* [Text block]
Segment Open

Like the house where he grew up, the main basement was scary enough, and sure, there was always that feeling like someone was chasing him up the stairs. But he’d heard other people have similar reactions, and so it was easy enough to write those goosebumps off as the same normal types of fears that everyone else carried around.

But what Jim had inside of him was something else. Like just next to the main basement there was this really small closet, like a much shorter door. It wouldn’t even close all the way because it had been repainted so many times over the years, and so it had to be kept shut with this old latch that had been nailed on from the outside. On the other side of the door, there was a really creepy subterranean crawlspace, something that city officials might need in case there was ever a serious problem with the block’s sewage pipes.

But there were never any problems, so the door just stayed the way it was, just barely closed, but only ninety-nine percent of the way there, it almost looked like it was really trying to pull away from that nail. And when Jim thought about that door, it was like he could see a pair of wrinkly old fingers pushing through that half-inch or so of space, blindly fumbling around in a weak attempt to unhook the latch from the other side.

And whereas the feeling of being chased up the stairs largely went away the minute he made it to the living room and shut the door behind him, he could never quite shake the feeling that there really was something behind that door, a little old man, a really nasty troll, something straight out of a scary movie, with snow white skin and a razor sharp smile that reached all the way up to his ears.

It wasn’t that he was afraid of an old man or a basement troll exactly, but it was that type of lasting horror that seemed to haunt his everyday, that feeling that he couldn’t stop feeling, like something was just out of reach, ready to pop out at any moment, even though it never did, there was that sense of inevitability, like it was just a matter of time.

Segment Closed

Resume the story about Jim's basement after its final sentence. The data bear no relation to the story about Jim's basement.

* [Material provided]
Segment Open

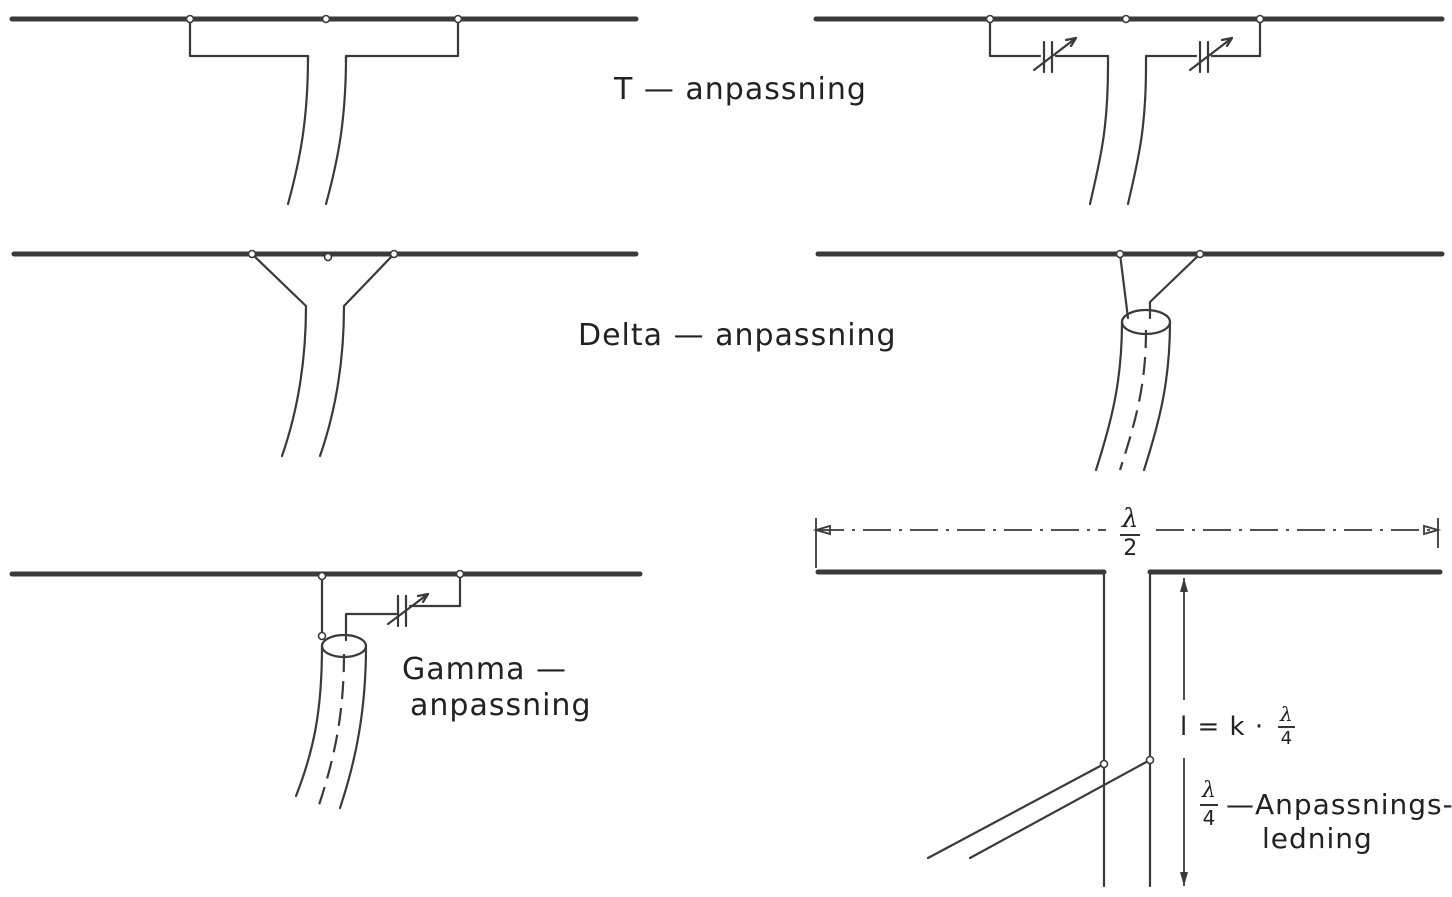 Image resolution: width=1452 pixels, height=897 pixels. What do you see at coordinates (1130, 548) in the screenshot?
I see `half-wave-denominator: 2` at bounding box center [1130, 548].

Segment Closed
Segment Open

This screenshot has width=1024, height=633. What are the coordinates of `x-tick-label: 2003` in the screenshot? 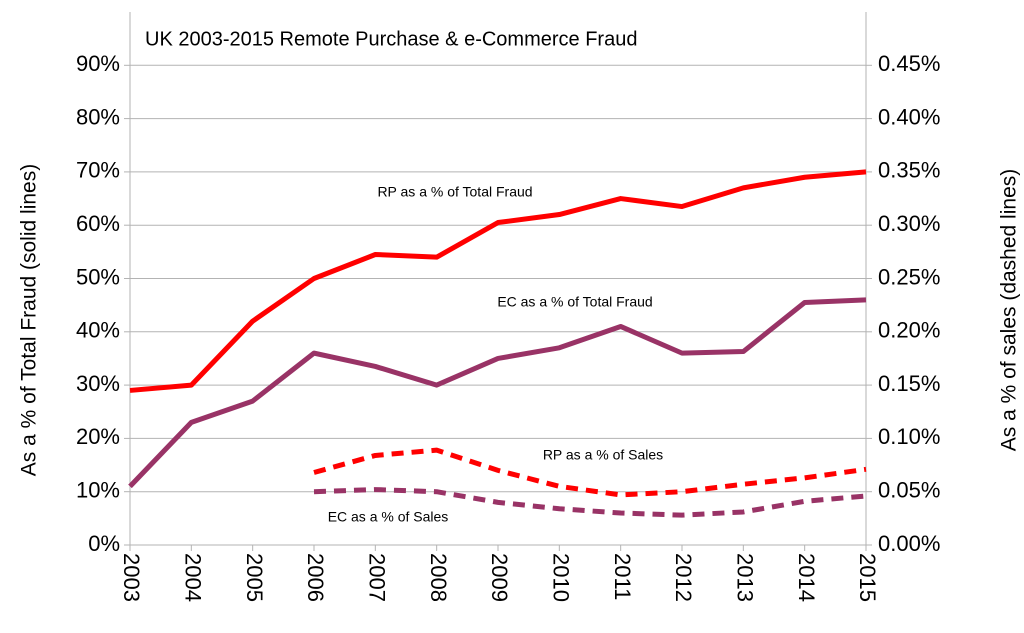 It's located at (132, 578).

Segment Closed

* [Result of this exercise]
As he grew up, Jim would try to rationalize his crippling anxiety, and he did a pretty good job leading a normal life considering that the fear was an ever-present companion. He’d tell himself that it was all in his head, even though inside of his head there was another voice telling him that it wasn’t. When it got really bad, he thought, well, at least I’ll see it coming. If something ever does confront me, I’ll have known it all along. But that only provided a fleeting idea of security, because when he really thought about it, what was worse? If that sniper were real, the one he fantasized about targeting him in his crosshairs from some unseen rooftop vantage point, wouldn’t it be nice to be able to live without the fear, regardless of the certain outcome?

And he tried, he really tried to ignore it, when he closed his eyes to go to sleep at night, he told himself that there weren’t a group of ghostly figures standing around the perimeter of his bed. When he walked home from the train at night, he wouldn’t let himself look down, to see if there really were any eyes peering at him from behind drainage grates leading to the sewers. He just kind of continued living his life, because he really didn’t have a choice in the matter. Whether he wanted to believe in it or not, it was irrelevant, it didn’t change the fact that even though his brain held to that steadfast idea that something evil was just about to jump out and nab him, so far, there’d been nothing. And so it was always this way, such a struggle to make it through days, which, despite his apprehensions, kept getting more and more regular.

Until one day he came home and there was a man sitting in his living room. He didn’t look particularly evil, but that’s where Jim’s mind went immediately, sizing up this smallish guy with a docile enough looking face, he felt certain that there was no other explanation as to this man’s presence besides the culmination of all of his life’s worries.

“Who are you?” Jim asked.

“You know exactly what this is, don’t you?”

“So, all of it?”

“Yeah. All of it.”

Jim sat down on the couch, wishing that he might feel a little relief knowing that it wasn’t all in his head. But there was nothing. If anything, the fear took on a new dimension, crossing a threshold that he didn’t know existed when it was all limited to the confines of his imagination. As he sank into the pillow cushions, the man stood up and slowly started walking toward him, very slowly, each step elevating that feeling of panic, exponentially, even as the space closed between them, it felt like he might not ever get there, that was no upward limit to what he was feeling, that maybe he’d never reach him, that this was it, his new eternity, one of hopelessness and despair, like one of those math curves that goes on forever, getting closer to zero, but stretching on and on without ever arriving.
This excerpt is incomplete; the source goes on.